DH requisita imagens para investigar mortes de militares

Agentes da Delegacia de Homicídios (DH) da Capital requisitaram imagens registradas por câmeras de segurança para identificarem os assassinos do soldado da PM, Marçal Teles de Brito, de 30 anos, e do cabo da Marinha, Anderson da Silva Gomes, executados a tiros, na noite de sábado, na Rua Sacadura Cabral, esquina com Avenida Venezuela, no Centro do Rio.

Marçal foi o 78° policial militar assassinado esse ano no estado, de acordo com um levantamento. O militar da Marinha era lotado no Centro de Instrução Almirante Milcíades Portela Alves (CIAMPA), na Zona Oeste do Rio, e o PM no 5º BPM (Praça da Harmonia). Segundo relatos, os dois militares estariam a paisana, num bar na Praça da Pedra do Sal, nas imediações da Rua Sacadura Cabral, quando foram reconhecidos e rendidos por criminosos, por volta das 22 horas. Em seguida, foram levados para perto da Igreja de São Francisco da Prainha, sendo executados com tiros na cabeça.

O Comando Militar do Leste (CML) confirmou no domingo a morte do capitão do Exército Diego Martins Graça. Baleado no pescoço por criminosos no dia 15 de setembro, durante operação no Complexo da Penha, Zona Norte do Rio, o militar teve o quadro clínico agravado e acabou falecendo.

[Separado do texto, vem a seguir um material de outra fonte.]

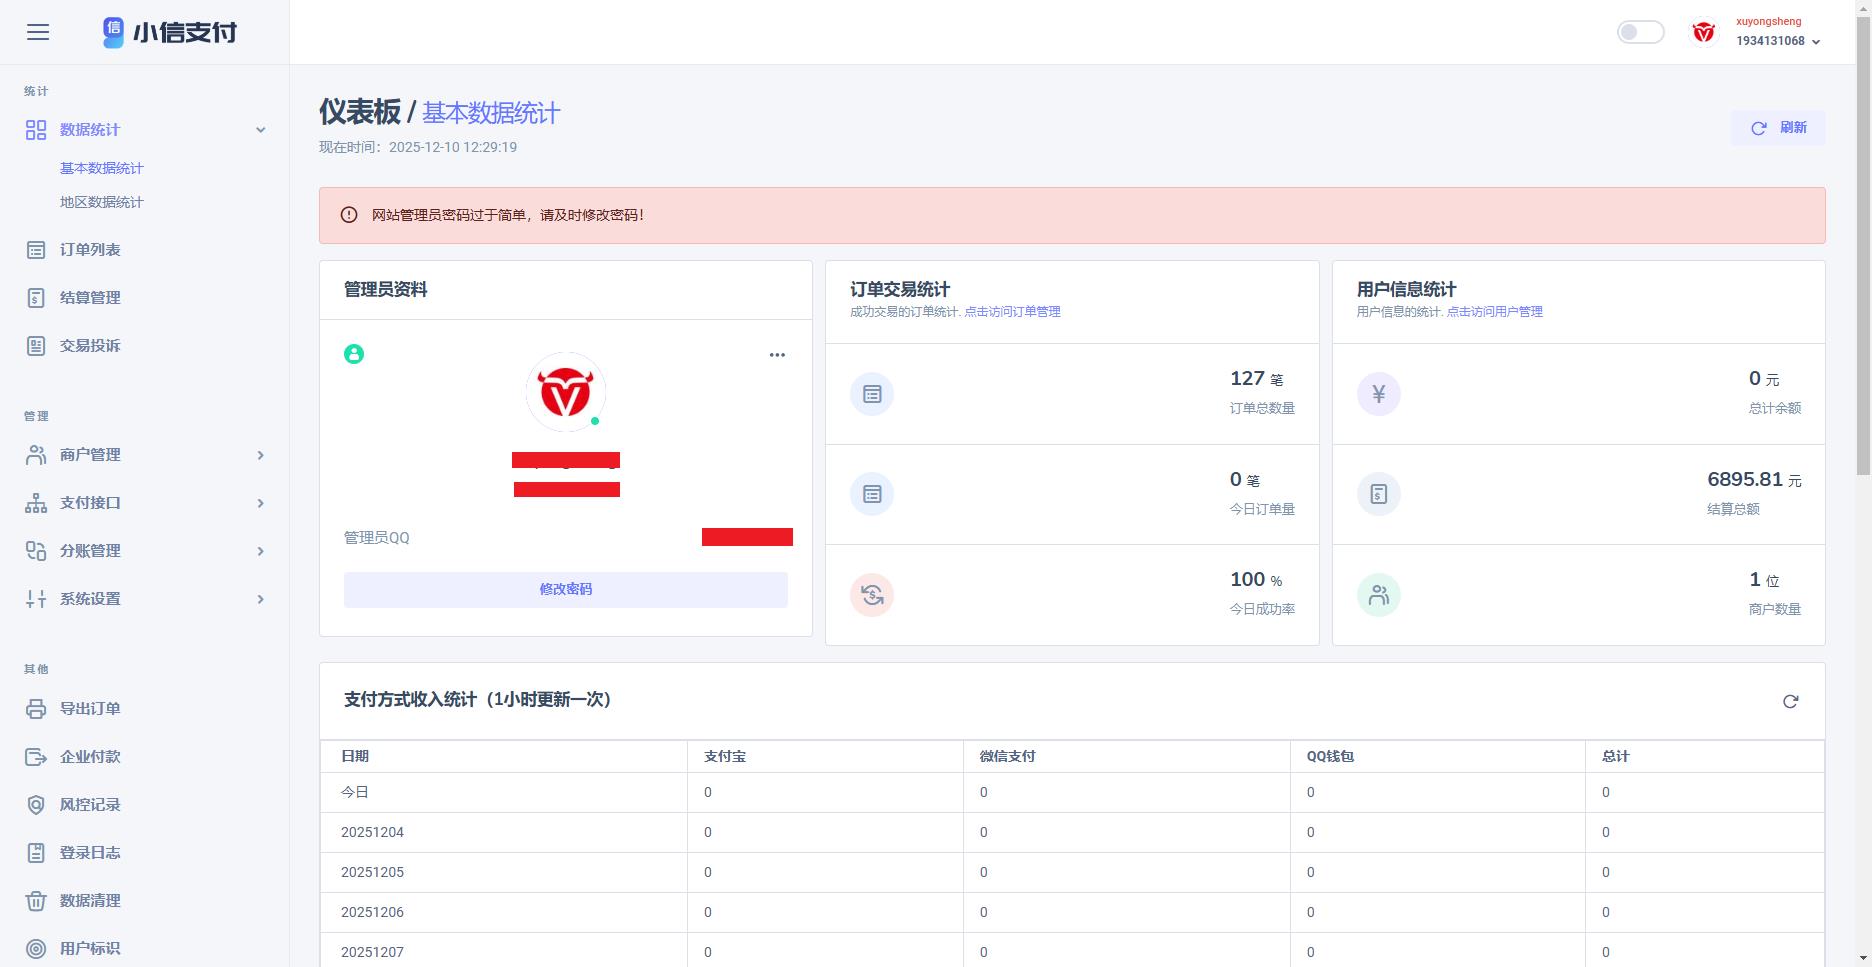The height and width of the screenshot is (967, 1872).
Task: Select 基本数据统计 in the sidebar menu
Action: tap(100, 168)
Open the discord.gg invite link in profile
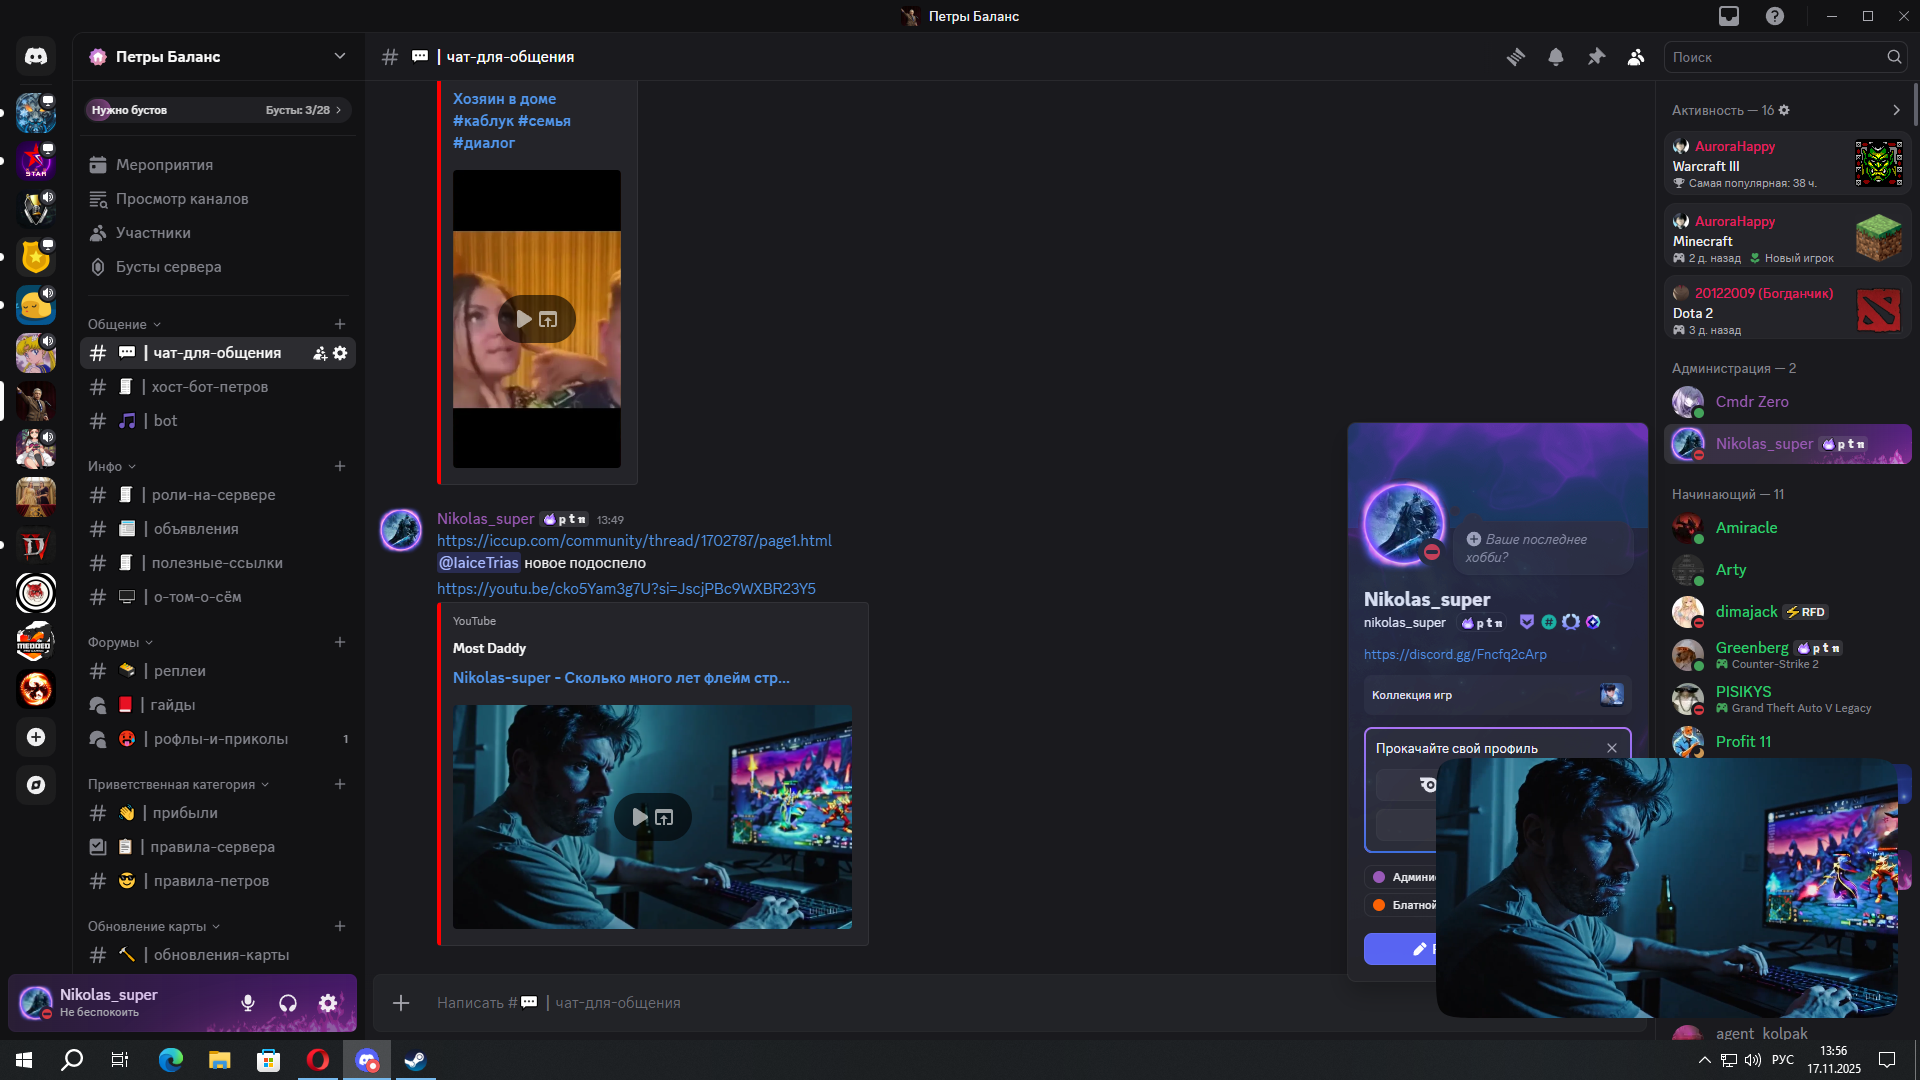 (1455, 654)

Diego foi o primeiro oficial ferido em combate desde o início da intervenção federal na segurança pública do Rio, em fevereiro deste ano. Os criminosos usaram a estrutura de um Centro Integrado de Educação Pública (Ciep) para atacar de cima os militares que iniciavam uma operação no Complexo da Penha. O capitão foi socorrido imediatamente e levado pela tropa para o Hospital Central do Exército (HCE), no bairro de Triagem, Zona Norte do Rio, onde morreu.